By Sonia Su
Business Insider published on Saturday morning a post titled, “16 Apps For Your iPhone That Are Better Than What Apple Made.” Unfortunately, based on last week’s and this week’s analyses, I’ve noticed that unlike its competitors like Mashable, Business Insider does not embed multimedia such as slideshows into its posts. Instead, it simply provides large link text to a separate page with only the said multimedia content. I question how many people would just stop after reading the short post and not bother clicking the link to the actual content, because that link only creates an unnecessary click (yay for pay-per-click advertising?), but sites should be considering the reader by making accessing content as straightforward as possible.

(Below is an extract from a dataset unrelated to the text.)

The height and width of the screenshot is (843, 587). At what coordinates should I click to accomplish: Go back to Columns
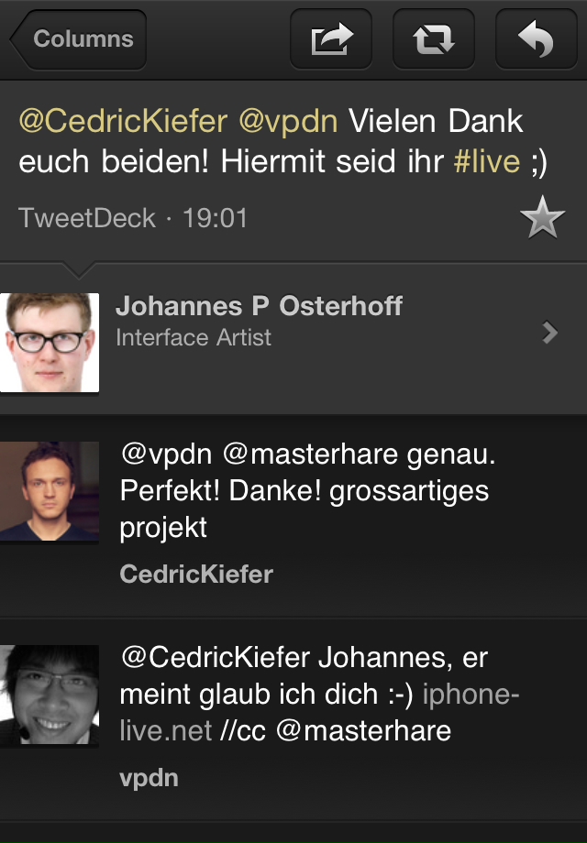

Nevertheless, I clicked the link. What initially attracted me to this post was the reference to a list (“16 apps…”). After all, with BuzzFeed, reddit, and other aggregation sites, it is clear we live in an era of slideshow-loving content consumers — myself included. However, I must say that I appreciate that the author took every photo used in this slideshow (if you count a few screenshots), which also reassures readers that the author actually took the time to experiment with the apps listed to provide sufficient recommendations. It does make me wonder why he decided to take screenshots for the last few apps, though. And finally, a list of apps would not be complete without the cost of each, which is provided.
In the end, the slideshow, like many others due to its simple nature, became a very popular read within hours, garnering more than 103,000 views in just six hours.